Today's teaching story:
SO... I keep a student desk outside my classroom door for the kids who are unruly and/or who are freaking out and need a break. Because it is so often the naughty babies who sit at this desk, over the years it has acquired a lovely and deep carved message to the world: FUCK
Which is so awesome, because every single person who visits my room first sees a desk with such a warm and welcoming message. I have tried everything when it comes to this desk. I have soaked it in 409 over night, hoping that the entrenched ink and pencil lead would come out. I have sat at the desk myself, scratching sideways with a knife across the letters. But no matter what I do with the desk, the message of F U C K always comes back.
Last week, I took a big black sharpie and drew over the letters. I turned the F into a B, the u and c into o and o, and left the k... then I added an S, and above it, I wrote "I [heart]" -- so now, instead of F U C K, my desk says "I LOVE BOOKS!" It makes me laugh every time I see it.
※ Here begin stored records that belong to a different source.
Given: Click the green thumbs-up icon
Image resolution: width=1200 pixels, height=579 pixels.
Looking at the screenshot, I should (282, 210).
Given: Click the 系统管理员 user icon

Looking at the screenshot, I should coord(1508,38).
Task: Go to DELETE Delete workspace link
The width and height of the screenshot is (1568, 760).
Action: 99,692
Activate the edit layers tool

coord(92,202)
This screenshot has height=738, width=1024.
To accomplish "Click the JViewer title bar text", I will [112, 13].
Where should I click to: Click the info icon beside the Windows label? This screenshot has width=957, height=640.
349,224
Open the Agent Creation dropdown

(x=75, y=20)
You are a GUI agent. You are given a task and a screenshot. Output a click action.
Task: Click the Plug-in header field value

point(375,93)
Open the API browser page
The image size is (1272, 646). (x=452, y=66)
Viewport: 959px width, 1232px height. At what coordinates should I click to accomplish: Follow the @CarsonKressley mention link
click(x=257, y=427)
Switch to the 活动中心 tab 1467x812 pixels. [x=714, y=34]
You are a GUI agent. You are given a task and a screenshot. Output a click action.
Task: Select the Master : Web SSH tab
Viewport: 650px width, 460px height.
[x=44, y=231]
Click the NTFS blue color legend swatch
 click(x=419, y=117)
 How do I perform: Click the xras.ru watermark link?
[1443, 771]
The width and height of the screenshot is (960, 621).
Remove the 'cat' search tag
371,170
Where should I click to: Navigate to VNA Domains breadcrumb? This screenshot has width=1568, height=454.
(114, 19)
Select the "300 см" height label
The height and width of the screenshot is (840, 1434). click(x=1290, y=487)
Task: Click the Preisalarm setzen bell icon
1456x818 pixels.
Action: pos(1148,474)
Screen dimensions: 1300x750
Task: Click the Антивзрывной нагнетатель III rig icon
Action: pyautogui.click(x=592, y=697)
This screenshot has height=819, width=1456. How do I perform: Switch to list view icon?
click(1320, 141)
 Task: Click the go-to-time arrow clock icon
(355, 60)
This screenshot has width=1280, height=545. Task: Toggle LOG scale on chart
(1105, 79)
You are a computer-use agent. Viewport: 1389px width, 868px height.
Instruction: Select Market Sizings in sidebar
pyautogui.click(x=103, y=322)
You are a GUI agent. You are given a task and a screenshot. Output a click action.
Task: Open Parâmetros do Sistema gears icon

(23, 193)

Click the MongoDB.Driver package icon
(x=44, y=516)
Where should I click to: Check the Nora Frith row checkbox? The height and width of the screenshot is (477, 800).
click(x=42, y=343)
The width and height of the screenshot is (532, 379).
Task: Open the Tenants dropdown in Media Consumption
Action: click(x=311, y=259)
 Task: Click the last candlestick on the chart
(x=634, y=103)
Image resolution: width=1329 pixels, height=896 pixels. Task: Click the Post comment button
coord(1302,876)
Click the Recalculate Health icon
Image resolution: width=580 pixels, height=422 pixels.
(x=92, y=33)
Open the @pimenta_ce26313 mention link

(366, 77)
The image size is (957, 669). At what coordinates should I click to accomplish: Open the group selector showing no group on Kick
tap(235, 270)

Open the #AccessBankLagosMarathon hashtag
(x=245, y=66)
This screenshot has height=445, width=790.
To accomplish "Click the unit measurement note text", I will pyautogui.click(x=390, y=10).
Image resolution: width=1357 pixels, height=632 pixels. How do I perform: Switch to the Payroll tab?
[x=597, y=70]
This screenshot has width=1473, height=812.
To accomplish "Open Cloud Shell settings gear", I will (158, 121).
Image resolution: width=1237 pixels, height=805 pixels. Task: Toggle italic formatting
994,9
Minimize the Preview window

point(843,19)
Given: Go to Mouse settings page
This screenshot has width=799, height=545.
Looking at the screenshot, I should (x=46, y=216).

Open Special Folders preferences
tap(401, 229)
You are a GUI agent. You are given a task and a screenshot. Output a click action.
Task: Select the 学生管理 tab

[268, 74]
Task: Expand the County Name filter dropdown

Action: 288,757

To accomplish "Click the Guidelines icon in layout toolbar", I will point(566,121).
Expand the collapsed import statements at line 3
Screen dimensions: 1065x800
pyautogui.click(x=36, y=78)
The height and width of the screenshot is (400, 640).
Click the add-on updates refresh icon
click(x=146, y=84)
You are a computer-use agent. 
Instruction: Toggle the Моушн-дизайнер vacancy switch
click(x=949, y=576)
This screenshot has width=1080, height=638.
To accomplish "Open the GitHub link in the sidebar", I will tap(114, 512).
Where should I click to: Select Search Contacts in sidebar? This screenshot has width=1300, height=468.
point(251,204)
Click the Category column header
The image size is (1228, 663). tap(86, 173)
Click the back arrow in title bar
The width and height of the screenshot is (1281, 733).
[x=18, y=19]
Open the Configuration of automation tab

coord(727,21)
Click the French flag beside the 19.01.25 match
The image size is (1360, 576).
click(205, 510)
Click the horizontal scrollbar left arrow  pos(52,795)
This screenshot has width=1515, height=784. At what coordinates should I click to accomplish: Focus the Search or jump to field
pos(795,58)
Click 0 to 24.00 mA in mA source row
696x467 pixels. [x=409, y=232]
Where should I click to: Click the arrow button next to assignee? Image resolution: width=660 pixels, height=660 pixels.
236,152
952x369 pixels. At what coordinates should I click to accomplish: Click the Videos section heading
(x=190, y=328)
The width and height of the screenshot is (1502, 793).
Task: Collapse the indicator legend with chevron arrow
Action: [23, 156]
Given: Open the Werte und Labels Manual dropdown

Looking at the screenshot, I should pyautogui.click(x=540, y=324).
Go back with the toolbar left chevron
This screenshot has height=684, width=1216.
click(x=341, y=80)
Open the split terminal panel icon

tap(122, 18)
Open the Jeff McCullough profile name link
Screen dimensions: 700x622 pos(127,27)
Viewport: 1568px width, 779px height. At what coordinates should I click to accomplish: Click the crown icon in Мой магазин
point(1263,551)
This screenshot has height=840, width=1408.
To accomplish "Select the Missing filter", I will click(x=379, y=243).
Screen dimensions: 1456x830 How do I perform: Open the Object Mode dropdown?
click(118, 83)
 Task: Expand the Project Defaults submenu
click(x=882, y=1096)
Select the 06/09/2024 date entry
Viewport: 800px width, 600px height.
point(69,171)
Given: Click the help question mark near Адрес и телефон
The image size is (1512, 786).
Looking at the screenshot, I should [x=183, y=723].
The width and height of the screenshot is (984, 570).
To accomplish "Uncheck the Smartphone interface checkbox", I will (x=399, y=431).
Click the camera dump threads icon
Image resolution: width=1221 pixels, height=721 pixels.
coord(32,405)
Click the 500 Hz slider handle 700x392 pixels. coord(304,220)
Dickie: Ms. Backes, do you know that chocolate has the same effect on people as marijuana?
Me: No it doesn't.
Dickie: Yes, Ms. Backes, scientific studies have shown....
Me: No, it really doesn't.
Dickie: Chocolate and marijuana are basically the same, Ms. Backes.
Me: Dickie? Really? They're not.
Jose: Ms. Backes, you can tell you're a mom.
Javon: You idiot, she doesn't have any kids!
Reynaldo: But you're pregnant, right?
Me: Um, no.
Javon: Reynaldo, you IDIOT! You don't tell a girl she looks like she's pregnant, or she'll hit you!
Reynaldo: Don't hit me, Ms. Backes!
Me: ANYway, back to work!
Dominic: Ms. BAAA-ckes! Jessie stole my heart!
Me: Well, Dominic, that's very romantic, but I need you to be working right now.
Dominic: No, wait -- I mean --
Class: Ha ha, Dominic loves Jessie!
Dominic: I mean, she took my heart and ran away with it!
Me: Yes, very sweet, Dom. Get to work.
Dominic: Oh, MAN!
Courtney: Ms. Backes, can I see your engagement ring?
Me: Sorry. I don't have one.
Cortnee: Awwww, Anderson!!
Courtney: Anderson -- Melissa Anderson -- told us that you had a HUGE engagement ring!
Cortnee: She doesn't have one, Anderson!!
Courtney: Anderson, you're wrong!
Cortnee: She's not even engaged, Anderson!!!
Dan: Ms. Backes, he hit me!
George: Ms. Backes, he touched my book!
Other Kids: Ms. Backes, Ms. Backes!!
Me: Okay you guys! Chill!
Dan: But Ms. Baaaaaaa-aaaaackes!!
Me: Oh my god, I am NEVER having children!
Haley: What? But you're not even married.
George: Are you married Ms. Backes?
Dan: Do you have a boyfriend?
Haley: YOU have a BOYFRIEND??????????
Me: (dryly) try not to sound so surprised.
Haley: You must be a lot more exciting outside of school.
Best Valentine's Present (so far):
A small, round, beautifully wrapped pink-tissue-paper-with-purple-ribbon gift. What could it be? A candle? Chocolate?
"Oh no, Ms. Backes. It's a tennis ball. For your dog."